» **Your assignment**
The expected output is each line below containing "agent", copied in full.

===== Records for this exercise

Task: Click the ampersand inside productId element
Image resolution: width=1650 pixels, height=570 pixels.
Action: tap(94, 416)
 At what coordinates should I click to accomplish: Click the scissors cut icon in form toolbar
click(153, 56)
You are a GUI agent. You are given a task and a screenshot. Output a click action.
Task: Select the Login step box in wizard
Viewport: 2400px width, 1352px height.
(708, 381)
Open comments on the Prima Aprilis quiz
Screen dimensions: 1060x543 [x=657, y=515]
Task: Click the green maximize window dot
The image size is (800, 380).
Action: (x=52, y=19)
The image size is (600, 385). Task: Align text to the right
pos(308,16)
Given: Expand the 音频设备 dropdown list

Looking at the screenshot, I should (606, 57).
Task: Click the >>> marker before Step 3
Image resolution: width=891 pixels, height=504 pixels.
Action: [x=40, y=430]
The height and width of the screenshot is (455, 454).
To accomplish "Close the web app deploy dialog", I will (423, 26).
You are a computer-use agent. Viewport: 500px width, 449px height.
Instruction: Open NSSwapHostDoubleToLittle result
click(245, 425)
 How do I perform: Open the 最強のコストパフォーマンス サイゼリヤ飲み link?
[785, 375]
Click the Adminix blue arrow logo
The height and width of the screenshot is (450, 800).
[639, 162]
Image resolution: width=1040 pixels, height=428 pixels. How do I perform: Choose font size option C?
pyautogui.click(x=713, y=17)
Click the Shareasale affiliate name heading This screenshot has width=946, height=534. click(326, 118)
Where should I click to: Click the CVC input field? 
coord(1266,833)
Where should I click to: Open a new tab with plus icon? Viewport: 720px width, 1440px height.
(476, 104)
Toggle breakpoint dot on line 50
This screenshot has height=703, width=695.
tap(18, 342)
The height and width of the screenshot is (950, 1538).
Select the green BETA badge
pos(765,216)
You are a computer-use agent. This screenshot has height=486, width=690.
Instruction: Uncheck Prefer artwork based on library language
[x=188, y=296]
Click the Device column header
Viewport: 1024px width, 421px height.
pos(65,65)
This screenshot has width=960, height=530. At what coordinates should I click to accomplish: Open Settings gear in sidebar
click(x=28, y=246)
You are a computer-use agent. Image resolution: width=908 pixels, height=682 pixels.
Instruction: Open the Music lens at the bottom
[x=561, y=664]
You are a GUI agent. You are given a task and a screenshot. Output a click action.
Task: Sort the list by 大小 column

==========

» **Solution to this exercise**
You are a GUI agent. You are given a task and a screenshot. Output a click action.
You are a computer-use agent. Viewport: 500px width, 449px height.
You are a computer-use agent. This screenshot has height=486, width=690.
You are a computer-use agent. Image resolution: width=908 pixels, height=682 pixels.
You are a GUI agent. You are given a task and a screenshot. Output a click action.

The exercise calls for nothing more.